*Texte fourni*:
------------------------------------------------------------------------

Prévoir l’imprévisible

Tout au long de mes 6000 kilomètres d’autostop le long de l’ile du sud, je me suis toujours vaguement fixé une destination à atteindre pour le soir même.

Un rapide regard sur la carte routière, le repérage d’une route et celui d’une auberge sont autant d’éléments permettant facilement de délimiter un cadre de voyage. J’essaie en général de ne pas me fixer des objectifs infaisables: ainsi un Picton Dunedin sera plus viable en scindant la distance en deux étapes.

De même, lorsque je m’apprête à m’enfoncer dans les routes sinueuses du backcountry, je m’efforce de le faire à des heures acceptables (c’est à dire tant qu’il fait jour) et j’essaie, si possible, de ne pas me faire dropper en plein milieu du désert.

Cela étant et malgré tout le bon sens que ces règles dégagent, elles n’ont pas valeur de vérité absolue, bien loin de là même.

Ainsi la semaine dernière, alors que je quittais Kaiteriteri, le pays béni des lapinous, je me suis dit que ce pourrait être une bonne idée d’aller voir les coins que je ne connaissais pas encore: Lake Tekapo, Mount Cook, Akaroa and co.

Il s’agissait donc en gros d’aller du tout au nord au tout au milieu.

J’ai décidé ce jour-là cependant d’ajouter un peu de piment à ma routine: simplement suivre les voitures qui me prenaient et ne pas fixer de destination, laissant faire le hasard de l’aventure… et quelle aventure !

------------------------------------------------------------------------

*Extraits des entrées*:
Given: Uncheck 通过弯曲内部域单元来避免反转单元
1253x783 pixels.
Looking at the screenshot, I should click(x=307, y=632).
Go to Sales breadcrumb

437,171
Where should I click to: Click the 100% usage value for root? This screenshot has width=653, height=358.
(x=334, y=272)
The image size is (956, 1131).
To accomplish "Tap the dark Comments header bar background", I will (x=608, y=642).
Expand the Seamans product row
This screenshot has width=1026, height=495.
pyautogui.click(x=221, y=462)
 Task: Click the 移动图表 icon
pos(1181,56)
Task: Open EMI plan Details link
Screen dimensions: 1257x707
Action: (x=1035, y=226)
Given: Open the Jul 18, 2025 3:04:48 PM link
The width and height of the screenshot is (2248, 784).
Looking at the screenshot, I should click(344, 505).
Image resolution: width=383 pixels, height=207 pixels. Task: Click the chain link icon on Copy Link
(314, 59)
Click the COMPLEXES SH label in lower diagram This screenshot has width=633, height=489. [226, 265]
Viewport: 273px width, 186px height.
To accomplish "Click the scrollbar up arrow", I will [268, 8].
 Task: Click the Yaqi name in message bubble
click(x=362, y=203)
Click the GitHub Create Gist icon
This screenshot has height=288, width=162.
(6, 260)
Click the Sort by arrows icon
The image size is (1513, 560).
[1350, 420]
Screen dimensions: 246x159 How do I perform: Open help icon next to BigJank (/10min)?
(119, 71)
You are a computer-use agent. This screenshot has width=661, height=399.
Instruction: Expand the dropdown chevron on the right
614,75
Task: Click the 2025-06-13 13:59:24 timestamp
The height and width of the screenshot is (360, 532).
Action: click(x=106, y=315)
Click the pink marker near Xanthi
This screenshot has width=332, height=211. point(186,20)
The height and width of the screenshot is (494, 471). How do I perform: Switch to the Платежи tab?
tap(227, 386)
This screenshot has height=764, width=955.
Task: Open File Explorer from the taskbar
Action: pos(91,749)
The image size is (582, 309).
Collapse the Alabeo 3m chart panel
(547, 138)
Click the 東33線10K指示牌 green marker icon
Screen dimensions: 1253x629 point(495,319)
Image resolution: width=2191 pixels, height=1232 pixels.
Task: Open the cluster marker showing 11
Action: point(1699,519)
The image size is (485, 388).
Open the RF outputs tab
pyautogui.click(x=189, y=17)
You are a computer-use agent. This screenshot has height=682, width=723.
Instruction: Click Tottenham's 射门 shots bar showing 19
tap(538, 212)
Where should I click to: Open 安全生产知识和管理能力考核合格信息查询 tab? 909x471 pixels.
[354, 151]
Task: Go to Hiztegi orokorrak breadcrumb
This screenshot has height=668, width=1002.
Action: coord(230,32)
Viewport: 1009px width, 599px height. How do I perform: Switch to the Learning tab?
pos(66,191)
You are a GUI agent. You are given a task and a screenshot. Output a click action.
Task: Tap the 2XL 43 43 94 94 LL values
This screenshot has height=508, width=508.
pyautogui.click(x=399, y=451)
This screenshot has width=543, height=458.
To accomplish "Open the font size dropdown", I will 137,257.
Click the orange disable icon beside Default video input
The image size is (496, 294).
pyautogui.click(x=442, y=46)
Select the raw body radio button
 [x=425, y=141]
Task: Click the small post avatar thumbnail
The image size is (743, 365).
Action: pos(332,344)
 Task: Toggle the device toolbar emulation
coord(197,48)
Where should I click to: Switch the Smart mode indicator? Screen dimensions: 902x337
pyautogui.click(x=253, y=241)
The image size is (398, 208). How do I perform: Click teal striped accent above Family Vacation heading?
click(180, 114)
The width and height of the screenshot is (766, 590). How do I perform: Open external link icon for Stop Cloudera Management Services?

------------------------------------------------------------------------

*Problème à résoudre*:
Recopiez, s'il vous plaît, le récit d'autostop en entier, mot pour mot. Seul le récit d'autostop sert de source, à l'exclusion des entrées.

*Réponse attendue*:
Prévoir l’imprévisible

Tout au long de mes 6000 kilomètres d’autostop le long de l’ile du sud, je me suis toujours vaguement fixé une destination à atteindre pour le soir même.

Un rapide regard sur la carte routière, le repérage d’une route et celui d’une auberge sont autant d’éléments permettant facilement de délimiter un cadre de voyage. J’essaie en général de ne pas me fixer des objectifs infaisables: ainsi un Picton Dunedin sera plus viable en scindant la distance en deux étapes.

De même, lorsque je m’apprête à m’enfoncer dans les routes sinueuses du backcountry, je m’efforce de le faire à des heures acceptables (c’est à dire tant qu’il fait jour) et j’essaie, si possible, de ne pas me faire dropper en plein milieu du désert.

Cela étant et malgré tout le bon sens que ces règles dégagent, elles n’ont pas valeur de vérité absolue, bien loin de là même.

Ainsi la semaine dernière, alors que je quittais Kaiteriteri, le pays béni des lapinous, je me suis dit que ce pourrait être une bonne idée d’aller voir les coins que je ne connaissais pas encore: Lake Tekapo, Mount Cook, Akaroa and co.

Il s’agissait donc en gros d’aller du tout au nord au tout au milieu.

J’ai décidé ce jour-là cependant d’ajouter un peu de piment à ma routine: simplement suivre les voitures qui me prenaient et ne pas fixer de destination, laissant faire le hasard de l’aventure… et quelle aventure !